Celui qui est toujours appelé (presque interpellé) par un Tu dans mon livre en cours d’écriture, c’est le premier personnage qui est apparu. Il est né il y a longtemps déjà dans le premier atelier de François auquel j’ai participé en 2015. Il était question de se perdre dans la ville. Ainsi ce Tu est apparu dans une rue de K. où il s’était égaré. C’était dix ans après la scène ci-dessus, il recherchait l’appartement où il avait vécu avec L., l’appartement où nous le voyons aujourd’hui alors que la narratrice ou le narrateur ne l’écrit pas. Malgré cette apparition – très forte pour moi – je n’avais pas pensé écrire un livre, ni même une histoire. Je voulais par contre écrire un univers, celui de K., un peu comme cela viendrait. Alors bien d’autres personnages sont apparus au fil de l’eau, comme Song et Mirna que l’atelier de cet été m’a permis d’approfondir. Maintenant je ressens la nécessité de revenir à ce Tu et bien sûr à L.
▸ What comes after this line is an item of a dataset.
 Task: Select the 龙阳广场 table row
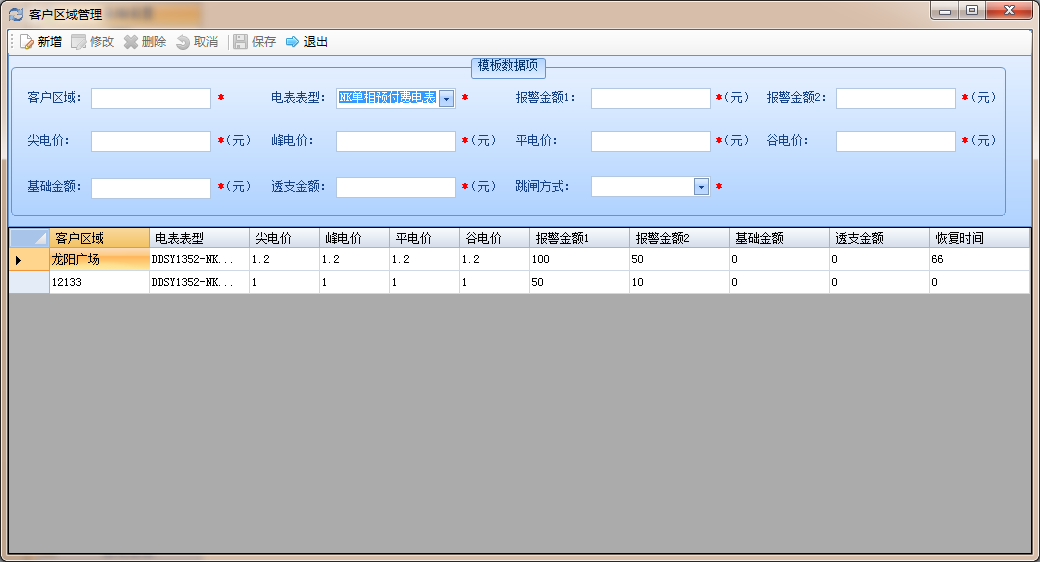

c’est beau ce TU, soudain, même si on cherche à le deviner, à en savoir plus
ce temps qu’il se donne pour se raser, se faire un café, peut être aller au marché, on le suit, on déambule avec lui, tout est si tranquille
merci pour les indications de bas de texte qui nous en révèlent plus…
c’est intéressant que tu relèves la « tranquillité », en effet c’est un moment tranquille, banal dans les gestes quotidiens effectués… j’espère aussi qu’on ressent un peu de tension dans cette attente qui pour l’instant est calme, presque lumineuse…
Merci beaucoup pour ton retour.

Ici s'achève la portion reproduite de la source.